(Beginning of DATASET)

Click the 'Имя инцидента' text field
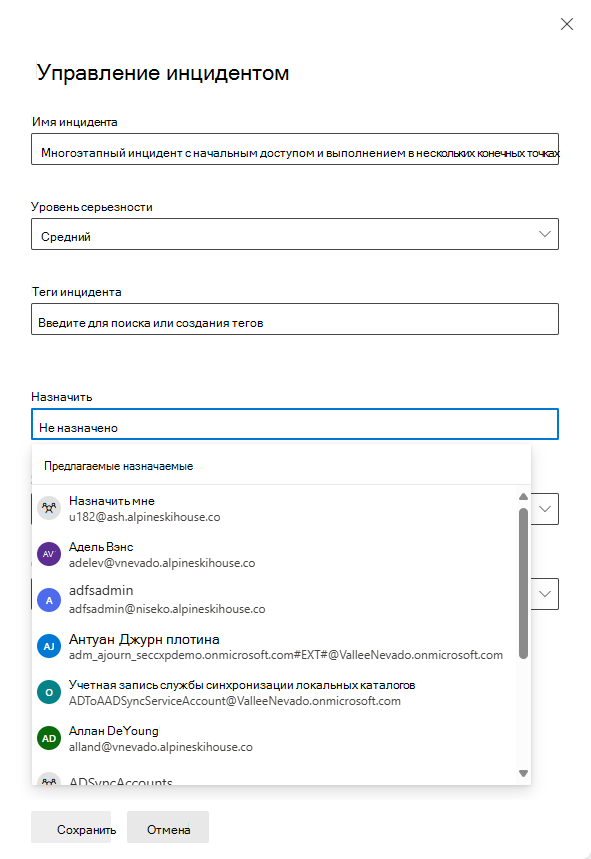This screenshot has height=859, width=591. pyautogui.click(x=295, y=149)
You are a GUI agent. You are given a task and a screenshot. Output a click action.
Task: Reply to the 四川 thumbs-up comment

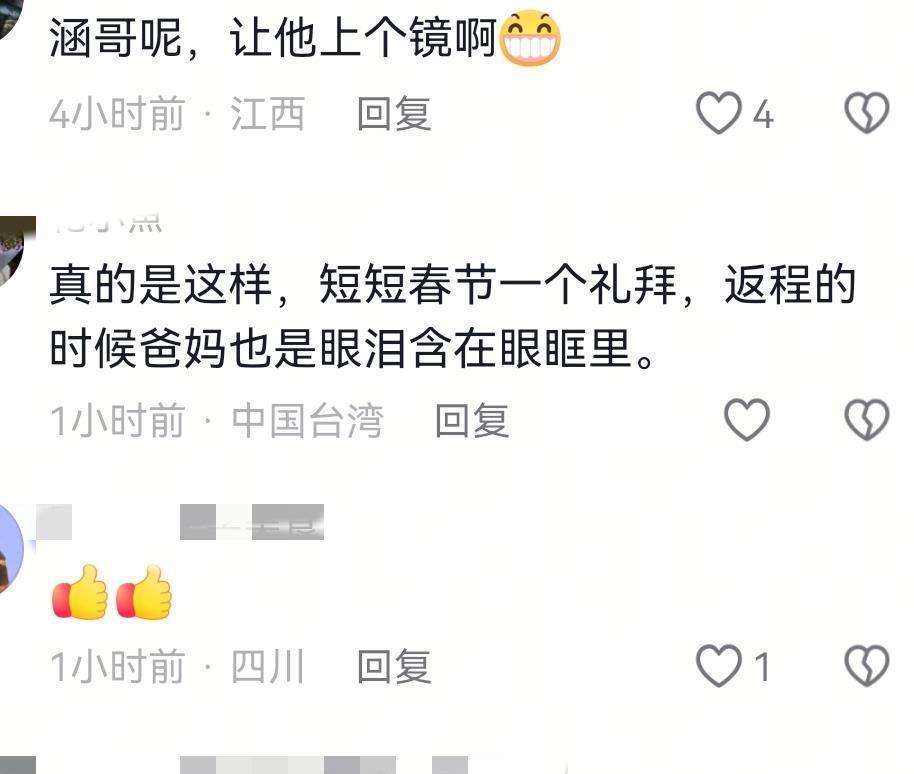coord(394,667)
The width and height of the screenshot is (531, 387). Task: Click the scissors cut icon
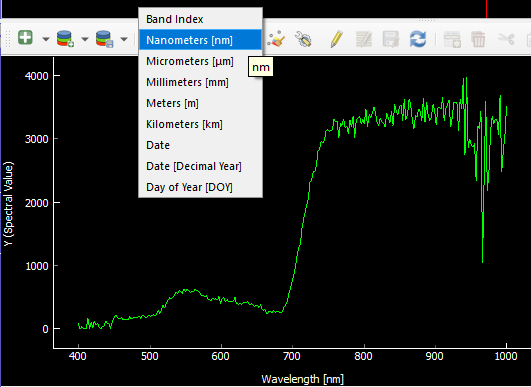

(End of DATASET)

ABOUT THIS EXERCISE —
Take the line that holds "You are a GUI" as the start and the last line of the data as the end. Copy only those lines exactly, both ends included, except the pictures.

RESPONSE AREA —
You are a GUI agent. You are given a task and a screenshot. Output a click action.
Task: Reply to the 四川 thumbs-up comment

coord(394,667)
The width and height of the screenshot is (531, 387). Task: Click the scissors cut icon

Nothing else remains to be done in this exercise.